Task directions
Reproduce each of the following rows verbatim, with no changes.

Task inputs
──────

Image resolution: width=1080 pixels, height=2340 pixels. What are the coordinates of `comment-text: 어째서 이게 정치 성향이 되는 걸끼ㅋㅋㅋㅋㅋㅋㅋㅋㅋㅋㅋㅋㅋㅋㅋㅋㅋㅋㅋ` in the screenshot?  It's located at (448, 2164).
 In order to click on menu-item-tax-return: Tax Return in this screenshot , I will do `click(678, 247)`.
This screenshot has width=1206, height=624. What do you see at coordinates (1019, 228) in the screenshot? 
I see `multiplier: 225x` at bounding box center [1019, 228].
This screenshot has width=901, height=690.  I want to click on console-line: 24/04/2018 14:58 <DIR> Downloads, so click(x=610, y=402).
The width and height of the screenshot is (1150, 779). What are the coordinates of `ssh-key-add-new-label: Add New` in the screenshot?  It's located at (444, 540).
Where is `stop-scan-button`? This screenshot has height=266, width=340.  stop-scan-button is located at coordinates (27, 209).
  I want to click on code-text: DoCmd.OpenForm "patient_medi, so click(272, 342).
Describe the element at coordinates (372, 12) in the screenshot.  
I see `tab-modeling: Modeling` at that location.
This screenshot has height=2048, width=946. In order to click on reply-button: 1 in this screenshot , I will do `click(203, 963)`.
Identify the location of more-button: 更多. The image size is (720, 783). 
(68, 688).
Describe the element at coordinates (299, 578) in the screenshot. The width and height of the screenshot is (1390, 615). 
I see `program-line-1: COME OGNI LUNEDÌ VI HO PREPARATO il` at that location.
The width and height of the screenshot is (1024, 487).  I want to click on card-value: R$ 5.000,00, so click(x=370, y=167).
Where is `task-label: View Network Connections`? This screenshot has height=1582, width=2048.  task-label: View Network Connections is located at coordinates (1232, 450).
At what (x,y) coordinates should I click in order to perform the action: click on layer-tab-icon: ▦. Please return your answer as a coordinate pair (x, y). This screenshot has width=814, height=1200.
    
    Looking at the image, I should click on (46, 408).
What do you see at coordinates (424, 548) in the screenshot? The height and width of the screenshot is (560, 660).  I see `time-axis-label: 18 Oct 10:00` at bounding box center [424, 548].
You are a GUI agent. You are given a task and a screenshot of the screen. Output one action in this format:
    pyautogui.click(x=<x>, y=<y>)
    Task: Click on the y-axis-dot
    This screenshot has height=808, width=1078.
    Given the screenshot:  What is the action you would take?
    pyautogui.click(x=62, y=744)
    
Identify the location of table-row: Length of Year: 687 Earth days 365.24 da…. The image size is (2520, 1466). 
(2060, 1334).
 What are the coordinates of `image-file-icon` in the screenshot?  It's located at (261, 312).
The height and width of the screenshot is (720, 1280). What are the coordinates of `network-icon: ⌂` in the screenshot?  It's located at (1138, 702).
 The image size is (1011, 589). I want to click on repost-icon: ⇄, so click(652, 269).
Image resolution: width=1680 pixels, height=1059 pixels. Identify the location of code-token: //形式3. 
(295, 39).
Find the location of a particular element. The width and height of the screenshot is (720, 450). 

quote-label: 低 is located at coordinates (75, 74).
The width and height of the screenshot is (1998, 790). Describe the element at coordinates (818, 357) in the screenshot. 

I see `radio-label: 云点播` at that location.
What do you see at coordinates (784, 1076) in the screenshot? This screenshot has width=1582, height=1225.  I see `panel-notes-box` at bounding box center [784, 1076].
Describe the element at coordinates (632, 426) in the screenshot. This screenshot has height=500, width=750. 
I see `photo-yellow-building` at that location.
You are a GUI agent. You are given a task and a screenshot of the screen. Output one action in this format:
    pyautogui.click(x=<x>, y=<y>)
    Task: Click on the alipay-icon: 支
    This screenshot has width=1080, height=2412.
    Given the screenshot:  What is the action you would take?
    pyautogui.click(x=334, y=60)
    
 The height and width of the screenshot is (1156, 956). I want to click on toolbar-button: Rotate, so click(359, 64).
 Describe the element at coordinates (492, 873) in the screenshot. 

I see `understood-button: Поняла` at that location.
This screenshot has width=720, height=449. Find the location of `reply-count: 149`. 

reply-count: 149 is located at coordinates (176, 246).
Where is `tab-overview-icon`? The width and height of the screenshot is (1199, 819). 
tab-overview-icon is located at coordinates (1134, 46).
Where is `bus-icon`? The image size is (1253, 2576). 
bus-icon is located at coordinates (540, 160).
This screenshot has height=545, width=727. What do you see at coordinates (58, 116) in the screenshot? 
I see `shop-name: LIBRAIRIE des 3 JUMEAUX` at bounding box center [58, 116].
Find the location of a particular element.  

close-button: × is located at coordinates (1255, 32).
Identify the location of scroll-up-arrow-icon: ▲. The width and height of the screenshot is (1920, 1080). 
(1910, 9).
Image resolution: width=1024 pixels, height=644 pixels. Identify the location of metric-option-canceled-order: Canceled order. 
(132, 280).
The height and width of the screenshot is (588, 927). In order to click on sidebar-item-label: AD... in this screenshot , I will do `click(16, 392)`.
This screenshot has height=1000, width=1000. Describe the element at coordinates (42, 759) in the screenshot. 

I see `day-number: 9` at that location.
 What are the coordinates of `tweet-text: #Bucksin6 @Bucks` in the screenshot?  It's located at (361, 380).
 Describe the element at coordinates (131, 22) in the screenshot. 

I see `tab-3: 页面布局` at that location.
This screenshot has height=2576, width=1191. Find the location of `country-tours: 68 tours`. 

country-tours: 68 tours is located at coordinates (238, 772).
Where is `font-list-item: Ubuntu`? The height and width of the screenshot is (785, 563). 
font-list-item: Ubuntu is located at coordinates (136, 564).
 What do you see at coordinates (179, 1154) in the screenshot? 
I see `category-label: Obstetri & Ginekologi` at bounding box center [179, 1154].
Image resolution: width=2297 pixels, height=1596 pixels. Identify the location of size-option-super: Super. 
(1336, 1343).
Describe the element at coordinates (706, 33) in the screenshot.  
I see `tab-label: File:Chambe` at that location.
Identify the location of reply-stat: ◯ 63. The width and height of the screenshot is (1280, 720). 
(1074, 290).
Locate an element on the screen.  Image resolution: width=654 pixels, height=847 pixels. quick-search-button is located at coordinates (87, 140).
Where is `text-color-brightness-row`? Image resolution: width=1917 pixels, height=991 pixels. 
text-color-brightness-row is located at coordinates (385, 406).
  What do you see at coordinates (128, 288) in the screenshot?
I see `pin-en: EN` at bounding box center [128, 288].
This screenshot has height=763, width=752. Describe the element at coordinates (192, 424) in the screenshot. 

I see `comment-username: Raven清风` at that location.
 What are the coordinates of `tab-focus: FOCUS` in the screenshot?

──────

Problem solution
Image resolution: width=1080 pixels, height=2340 pixels. What are the coordinates of `comment-text: 어째서 이게 정치 성향이 되는 걸끼ㅋㅋㅋㅋㅋㅋㅋㅋㅋㅋㅋㅋㅋㅋㅋㅋㅋㅋㅋ` in the screenshot?  It's located at (448, 2164).
 In order to click on menu-item-tax-return: Tax Return in this screenshot , I will do `click(678, 247)`.
This screenshot has width=1206, height=624. What do you see at coordinates (1019, 228) in the screenshot? 
I see `multiplier: 225x` at bounding box center [1019, 228].
This screenshot has width=901, height=690.  I want to click on console-line: 24/04/2018 14:58 <DIR> Downloads, so click(x=610, y=402).
The width and height of the screenshot is (1150, 779). What are the coordinates of `ssh-key-add-new-label: Add New` in the screenshot?  It's located at (444, 540).
Where is `stop-scan-button`? This screenshot has height=266, width=340.  stop-scan-button is located at coordinates (27, 209).
  I want to click on code-text: DoCmd.OpenForm "patient_medi, so click(272, 342).
Describe the element at coordinates (372, 12) in the screenshot.  
I see `tab-modeling: Modeling` at that location.
This screenshot has height=2048, width=946. In order to click on reply-button: 1 in this screenshot , I will do `click(203, 963)`.
Identify the location of more-button: 更多. The image size is (720, 783). 
(68, 688).
Describe the element at coordinates (299, 578) in the screenshot. The width and height of the screenshot is (1390, 615). 
I see `program-line-1: COME OGNI LUNEDÌ VI HO PREPARATO il` at that location.
The width and height of the screenshot is (1024, 487).  I want to click on card-value: R$ 5.000,00, so click(x=370, y=167).
Where is `task-label: View Network Connections`? This screenshot has height=1582, width=2048.  task-label: View Network Connections is located at coordinates (1232, 450).
At what (x,y) coordinates should I click in order to perform the action: click on layer-tab-icon: ▦. Please return your answer as a coordinate pair (x, y). This screenshot has width=814, height=1200.
    
    Looking at the image, I should click on (46, 408).
What do you see at coordinates (424, 548) in the screenshot? The height and width of the screenshot is (560, 660).  I see `time-axis-label: 18 Oct 10:00` at bounding box center [424, 548].
You are a GUI agent. You are given a task and a screenshot of the screen. Output one action in this format:
    pyautogui.click(x=<x>, y=<y>)
    Task: Click on the y-axis-dot
    This screenshot has height=808, width=1078.
    Given the screenshot:  What is the action you would take?
    pyautogui.click(x=62, y=744)
    
Identify the location of table-row: Length of Year: 687 Earth days 365.24 da…. The image size is (2520, 1466). 
(2060, 1334).
 What are the coordinates of `image-file-icon` in the screenshot?  It's located at (261, 312).
The height and width of the screenshot is (720, 1280). What are the coordinates of `network-icon: ⌂` in the screenshot?  It's located at (1138, 702).
 The image size is (1011, 589). I want to click on repost-icon: ⇄, so click(652, 269).
Image resolution: width=1680 pixels, height=1059 pixels. Identify the location of code-token: //形式3. 
(295, 39).
Find the location of a particular element. The width and height of the screenshot is (720, 450). 

quote-label: 低 is located at coordinates (75, 74).
The width and height of the screenshot is (1998, 790). Describe the element at coordinates (818, 357) in the screenshot. 

I see `radio-label: 云点播` at that location.
What do you see at coordinates (784, 1076) in the screenshot? This screenshot has width=1582, height=1225.  I see `panel-notes-box` at bounding box center [784, 1076].
Describe the element at coordinates (632, 426) in the screenshot. This screenshot has height=500, width=750. 
I see `photo-yellow-building` at that location.
You are a GUI agent. You are given a task and a screenshot of the screen. Output one action in this format:
    pyautogui.click(x=<x>, y=<y>)
    Task: Click on the alipay-icon: 支
    This screenshot has width=1080, height=2412.
    Given the screenshot:  What is the action you would take?
    pyautogui.click(x=334, y=60)
    
 The height and width of the screenshot is (1156, 956). I want to click on toolbar-button: Rotate, so click(359, 64).
 Describe the element at coordinates (492, 873) in the screenshot. 

I see `understood-button: Поняла` at that location.
This screenshot has width=720, height=449. Find the location of `reply-count: 149`. 

reply-count: 149 is located at coordinates (176, 246).
Where is `tab-overview-icon`? The width and height of the screenshot is (1199, 819). 
tab-overview-icon is located at coordinates (1134, 46).
Where is `bus-icon`? The image size is (1253, 2576). 
bus-icon is located at coordinates (540, 160).
This screenshot has height=545, width=727. What do you see at coordinates (58, 116) in the screenshot? 
I see `shop-name: LIBRAIRIE des 3 JUMEAUX` at bounding box center [58, 116].
Find the location of a particular element.  

close-button: × is located at coordinates (1255, 32).
Identify the location of scroll-up-arrow-icon: ▲. The width and height of the screenshot is (1920, 1080). 
(1910, 9).
Image resolution: width=1024 pixels, height=644 pixels. Identify the location of metric-option-canceled-order: Canceled order. 
(132, 280).
The height and width of the screenshot is (588, 927). In order to click on sidebar-item-label: AD... in this screenshot , I will do `click(16, 392)`.
This screenshot has height=1000, width=1000. Describe the element at coordinates (42, 759) in the screenshot. 

I see `day-number: 9` at that location.
 What are the coordinates of `tweet-text: #Bucksin6 @Bucks` in the screenshot?  It's located at (361, 380).
 Describe the element at coordinates (131, 22) in the screenshot. 

I see `tab-3: 页面布局` at that location.
This screenshot has height=2576, width=1191. Find the location of `country-tours: 68 tours`. 

country-tours: 68 tours is located at coordinates (238, 772).
Where is `font-list-item: Ubuntu`? The height and width of the screenshot is (785, 563). 
font-list-item: Ubuntu is located at coordinates (136, 564).
 What do you see at coordinates (179, 1154) in the screenshot? 
I see `category-label: Obstetri & Ginekologi` at bounding box center [179, 1154].
Image resolution: width=2297 pixels, height=1596 pixels. Identify the location of size-option-super: Super. 
(1336, 1343).
Describe the element at coordinates (706, 33) in the screenshot.  
I see `tab-label: File:Chambe` at that location.
Identify the location of reply-stat: ◯ 63. The width and height of the screenshot is (1280, 720). 
(1074, 290).
Locate an element on the screen.  Image resolution: width=654 pixels, height=847 pixels. quick-search-button is located at coordinates (87, 140).
Where is `text-color-brightness-row`? Image resolution: width=1917 pixels, height=991 pixels. 
text-color-brightness-row is located at coordinates (385, 406).
  What do you see at coordinates (128, 288) in the screenshot?
I see `pin-en: EN` at bounding box center [128, 288].
This screenshot has height=763, width=752. Describe the element at coordinates (192, 424) in the screenshot. 

I see `comment-username: Raven清风` at that location.
 What are the coordinates of `tab-focus: FOCUS` in the screenshot?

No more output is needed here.